Anonymous member Phill Midwinter told BBC News, "We don't want to annoy or make life difficult for internet users."

Subsequently, the new campaign, so-called Operation Paperstorm, galvanized volunteers to print pro-Wikileaks posters and post them all over towns and cities. The effort was one of about 10 initiatives that enabled Anonymous to raise awareness about WikiLeaks and U.S. Army intelligence specialist Bradley Manning, accused of leaking the documents, Midwinter said.

"They're examples of how we can use crowd-sourcing to get our message across, without doing anything illegal," he said.

But while some members are taking the campaign down a notch, others are focusing on increasingly high-tech attacks, using open-source methods to incrementally improve LOIC software. Thus far, several programmers have posted improved versions of LOIC on Geeknet's website, which ultimately could lead to a more sophisticated tool.

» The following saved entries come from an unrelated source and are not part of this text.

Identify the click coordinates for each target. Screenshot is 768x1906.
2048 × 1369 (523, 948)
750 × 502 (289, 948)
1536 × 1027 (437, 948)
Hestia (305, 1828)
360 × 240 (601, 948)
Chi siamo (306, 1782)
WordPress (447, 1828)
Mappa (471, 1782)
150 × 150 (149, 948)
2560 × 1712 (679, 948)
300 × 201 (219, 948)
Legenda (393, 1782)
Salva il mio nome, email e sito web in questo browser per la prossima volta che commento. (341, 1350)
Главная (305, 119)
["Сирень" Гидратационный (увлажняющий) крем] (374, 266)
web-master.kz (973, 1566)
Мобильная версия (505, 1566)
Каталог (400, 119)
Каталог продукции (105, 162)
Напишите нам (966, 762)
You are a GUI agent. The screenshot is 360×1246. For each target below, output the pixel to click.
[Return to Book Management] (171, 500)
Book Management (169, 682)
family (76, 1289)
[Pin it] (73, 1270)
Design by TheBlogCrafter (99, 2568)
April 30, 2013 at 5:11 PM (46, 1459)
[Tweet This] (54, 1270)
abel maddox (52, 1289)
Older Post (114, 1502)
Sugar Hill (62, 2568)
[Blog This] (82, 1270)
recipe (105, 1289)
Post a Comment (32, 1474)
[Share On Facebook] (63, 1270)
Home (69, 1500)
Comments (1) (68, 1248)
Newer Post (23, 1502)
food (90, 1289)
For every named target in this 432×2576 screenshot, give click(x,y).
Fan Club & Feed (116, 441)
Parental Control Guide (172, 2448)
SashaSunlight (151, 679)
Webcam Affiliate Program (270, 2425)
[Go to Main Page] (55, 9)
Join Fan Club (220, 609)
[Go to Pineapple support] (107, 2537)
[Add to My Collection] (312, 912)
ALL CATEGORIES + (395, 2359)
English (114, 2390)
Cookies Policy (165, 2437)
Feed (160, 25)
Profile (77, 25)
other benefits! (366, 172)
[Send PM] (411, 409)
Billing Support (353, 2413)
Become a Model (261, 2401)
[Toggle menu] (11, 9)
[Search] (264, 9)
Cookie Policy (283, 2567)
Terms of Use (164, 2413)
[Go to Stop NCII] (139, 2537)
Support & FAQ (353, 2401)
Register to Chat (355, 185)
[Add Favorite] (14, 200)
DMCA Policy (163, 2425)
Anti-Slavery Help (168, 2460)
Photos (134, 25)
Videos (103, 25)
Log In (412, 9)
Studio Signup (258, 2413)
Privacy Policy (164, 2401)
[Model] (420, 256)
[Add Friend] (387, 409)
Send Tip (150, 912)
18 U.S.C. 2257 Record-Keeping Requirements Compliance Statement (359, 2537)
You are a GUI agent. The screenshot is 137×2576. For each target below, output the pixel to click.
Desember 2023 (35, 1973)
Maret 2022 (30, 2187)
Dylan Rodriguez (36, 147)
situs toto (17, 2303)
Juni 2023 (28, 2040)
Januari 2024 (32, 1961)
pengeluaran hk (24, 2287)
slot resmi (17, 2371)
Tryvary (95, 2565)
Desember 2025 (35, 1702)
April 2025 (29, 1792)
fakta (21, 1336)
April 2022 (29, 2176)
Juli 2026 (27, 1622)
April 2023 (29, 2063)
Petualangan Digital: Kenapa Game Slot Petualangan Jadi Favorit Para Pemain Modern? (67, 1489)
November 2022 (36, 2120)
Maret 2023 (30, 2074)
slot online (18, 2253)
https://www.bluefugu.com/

Next: Report Reveals LOIC Traceable

Meanwhile, the group's change of approach follows a recent report, issued by researchers at the Netherlands-based University of Twente, revealing that the Anonymous LOIC tool is easily traceable.

The report found that the tool doesn't take any measures to obfuscate the attack's origins, indicating that the IP address of the attacker is included in the packets sent to victims.

"The simplicity of the attack came to a surprise, since techniques are already known to obfuscate attack traffic," the report said. "Basically, for the average user of the LOIC tool, it is like he was asked to send a menace letter with a return address."